Technology has expedited advancements in the Information Age as knowledge and data continues to be shared throughout the world with the click of button.
However, sometimes, information produced from research studies is not always easily accessible for analysis in the world of academia.
While working on projects at the Institute for Digital Information and Scientific Communication (iDigInfo) at Florida State University’s College of Communication & Information, alum Casey McLaughlin and his fellow researchers knew the information they needed to analyze, but the data was “locked up” in Portable Document Format (PDF).
iDigInfo had received grant funding from the U.S. Department of Defense to establish the Department of Defense Military Suicide Research Consortium (MSRC) along with the Denver Veterans Affairs Medical Center. iDigInfo is responsible for the Information Management/Scientific Communications Core of the project with the goals that include a rapid response function so that queries from decision makers and others of the MSRC will be answered in an efficient and timely manner.
“The institute’s portion of that funding was to take what was already in existence and make it more available to researchers,” said McLaughlin, who worked at iDigInfo from 2011-13. “There’s a lot of literature out there already, but how do you find it?”
The Institute collected over 6,000 research papers about suicide and was tasked with figuring out how to expose the information in innovative ways.
“We started dreaming up this type of interface that would allow users to search for specific research parameters and it would spit out the information from the collection,” McLaughlin said. “In order to enable doing fine-grain queries for research papers you have to expose the information in the paper in a way it can be queried. Research publications can be queried in certain general terms (metadata), but we want to be more precise than that.”
Because research papers are typically presented at PDFs, computers cannot interpret the meaning of the data in the documents.
“We wanted to convert the PDFs into a format that could be queried,” McLaughlin said. “We looked at a bunch of existing technologies that did a good job at looking at information you could query (like machine-readable XML) and wanted to convert PDFs to these formats. It seemed like a pretty straightforward thing to do … but it’s not.”
After McLaughlin did a little detective work, it turned out iDigInfo was not the only group of researchers with this problem.
“It turned out there are a lot of people out there who are interested in this,” McLaughlin said. “In just about any domain of research they would like to take advantage of computers to get information out of research papers a lot more easily.”
McLaughlin joined Peter Murray Rust, a chemist at Cambridge, and Alexander Garcia, a bioinformatics researcher, to find a solution. The group even held a PDF Hackathon last May while attending the Extended Semantic Web Conference in France with other researchers.
Through this process McLaughlin wrote an application called Xtract PDF that partially works to expose information although it still needs some human edits before it can be queried.

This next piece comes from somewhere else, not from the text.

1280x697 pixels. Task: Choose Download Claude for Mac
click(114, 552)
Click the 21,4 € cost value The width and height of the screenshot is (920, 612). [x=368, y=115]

“It’s mainly of interest to a small community of researchers, but it is an international community that is very passionate about transforming the way research papers are written and research papers are exposed,” McLaughlin said.
McLaughlin received both his Bachelor of Science and Master of Science in Information Technology from Florida State, and worked for the School of Information’s Help Desk and then the Director of Application Development, where he developed the School’s iSpace application where students could showcase their portfolios and experiment with code. He now works at Florida State’s Research Computing Center where he manages user support, documentation and communication.